In 2008, just five Wisconsin counties submitted 10 or more heroin cases to the state crime lab for analysis. By 2010, eleven counties hit that benchmark. Last year, there were eighteen from Milwaukee to the far Northwoods.
“It’s exploded,” said Wisconsin Attorney General J.B. Van Hollen.
According to the Attorney General, today’s heroin addict is different from the one you might remember from the 1970s.
“A heroin addict was the long greasy haired junkie who had track marks and everything else and that is not the case anymore,” Van Hollen said. “Heroin has been changed.”
But it’s why heroin use is so rampant that should be most alarming to parents.
“It all starts with prescription drugs,” Kuechler said.
Stacie Kovnesky suffered a hand injury in the fall of 2008 while working with a horse. her mom says she came home from the hospital with prescriptions for three different painkillers.
“I was wondering why she would need that many prescriptions that strong for an injured hand,” Kuechler said.
Before long, Stacie was hooked on Oxycontin.
But what Vickie never realized — and what most parents don’t know — is that Oxycontin (generic name oxycodone) is a derivative of opium. In other words, it’s heroin in a pill.
“That is all it is. It’s a synthetic form of heroin,” said David Spakowicz, Field Operations Director for the Wisconsin Department of Justice and one of the state’s top drug cops.
Spakowicz says rampant abuse of prescription drugs has fed into a new generation of heroin addicts.
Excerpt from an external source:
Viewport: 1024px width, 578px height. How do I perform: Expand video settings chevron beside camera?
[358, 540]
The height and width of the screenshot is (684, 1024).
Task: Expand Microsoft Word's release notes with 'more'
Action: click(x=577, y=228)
Over the past ten years, cocaine deaths in Milwaukee County have dropped, while deaths caused by Oxycontin, heroin and other opiates have skyrocketed.
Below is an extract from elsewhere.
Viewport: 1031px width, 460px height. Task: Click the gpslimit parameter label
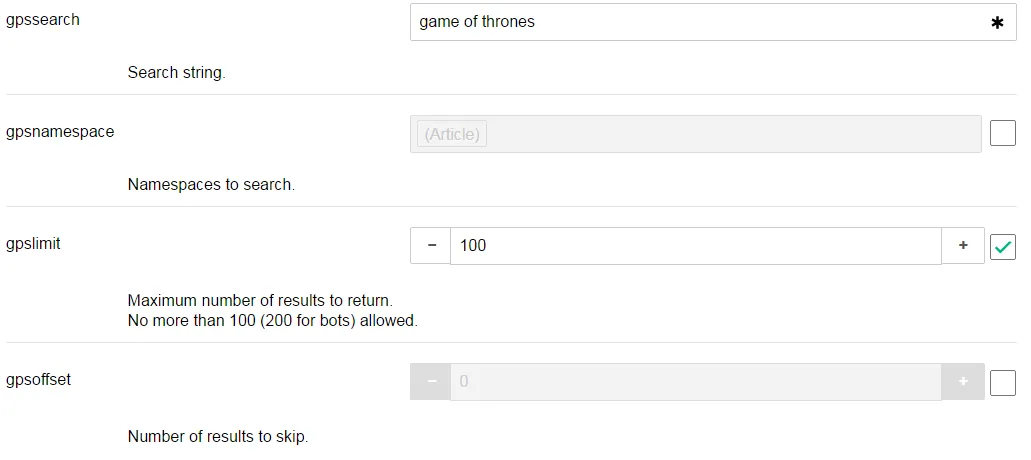[x=33, y=244]
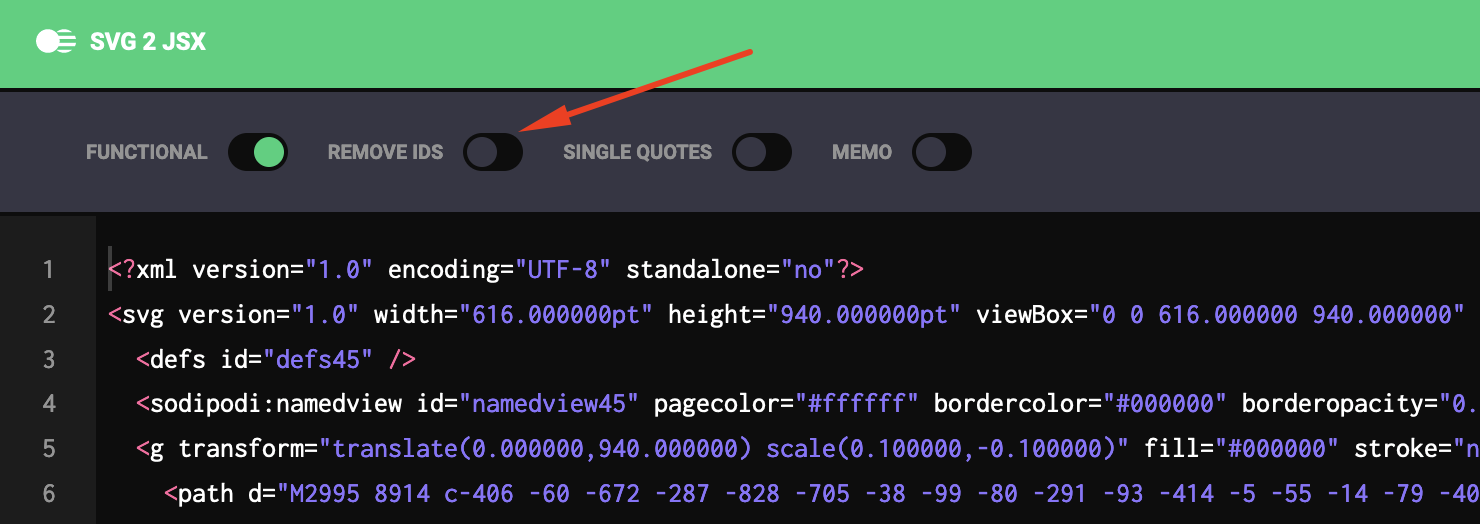Enable the Remove IDs toggle
1480x524 pixels.
(x=493, y=152)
But Spakowicz says painkiller abuse finally seems to be leveling off, thanks to heavy enforcement, public awareness, pill dropoffs and a reformulation of oxycontin that makes it nearly impossible to snort or inject.
“Unfortunately, we`ve seen because of that change in the reformulated product people are going to heroin,” Spakowicz said.
All of those factors have driven up the price of black market pills. Spakowicz says a 20-miiligram pill of Oxycontin has doubled from 10 dollars to 20 dollars per pill.
“If I’m doing two of those — a 20 in the morning and a 20 at night — I went from a $20 a day addiction to a $40 a day addiction,” Spakowicz said.
“Heroin is so much cheaper,” Kuechler said. “I believe my daughter told me you can get a
fix for like five dollars.”
But it’s a perilous transition.
“You are playing Russian Roulette,” Spakowicz warns.
And that is why these moms are speaking out.
“Start talking about it,” Dhein insists. “Stop sweeping it under the carpet!”
For Vickie Kuechler, the wound is fresh. Her daughter died a little more than a month ago. But she didn’t want to wait another day to warn others before it’s too late.
She hands out copies of the poem she once showed her daughter. The flyer is titled, “Stacie’s Alert.” It ends with words that Kuechler read aloud, through streaming tears.
“Now that you have met me what will you do? Will you try me or not it is all up to you. I will bring you more misery that words can tell. You take my hand I will drag you to hell.”